### PASSAGE SHOWN ###

The notion that eating meat might be bad for us is tough to swallow for a generation that has drunk deep of the "low carb" Kool-Aid. But even if eating meat were good for people, too much focus on it would be ill-advised for a population of 7 billion of us. The environmental costs of eating animals are an order, or even orders, of magnitude higher than eating plants.
But can it be that eating meat is truly bad for the health of the great-great-granddaughters and sons of hunter-gatherers? Yes. Because just as we "are what we eat," so too are the animals we eat. And the diets of most animals providing our meat are nothing like those of THEIR ancestors -- and thus neither is their flesh. Most of our meat is higher in calories, harmful varieties of fat, and environmental contaminants that get concentrated as they move up the food chain.

###

> [DIRECTIONS]
**a.** Answer these from the passage on eating meat:
(i) What size of population does it give?
(ii) By how much does it say the environmental costs of eating animals exceed those of eating plants?
(iii) What three things is most of our meat said to be higher in?
**b.** Carry on the passage on eating meat and health, starting right after its last sentence.

### SUPPLIED DATA ###

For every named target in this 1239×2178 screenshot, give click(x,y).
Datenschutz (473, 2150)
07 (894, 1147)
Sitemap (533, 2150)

###

> [RESPONSES TO THE TASKS]
**a.**
(i) 7 billion.
(ii) An order, or even orders, of magnitude.
(iii) Calories, harmful varieties of fat, and environmental contaminants.

**b.**
Finally, what we eat more of has implications for what we eat less of. Eating "more" meat means eating a lower proportion of calories from plants -- vegetables, fruits, nuts, seeds, beans, lentils, whole grains -- which are decisively associated with better health. To some extent, meat consumption contributes to adverse health outcomes, to some extent it "muscles" out of the diet foods that defend against them.
Eating some meat, preferably from lean, well-fed, well-exercised, and kindly tended animals is assuredly consistent with human health. But the health of humans and the planet argue consistently for Michael Pollan's excellent and pithy advice: Eat food, not too much, mostly plants.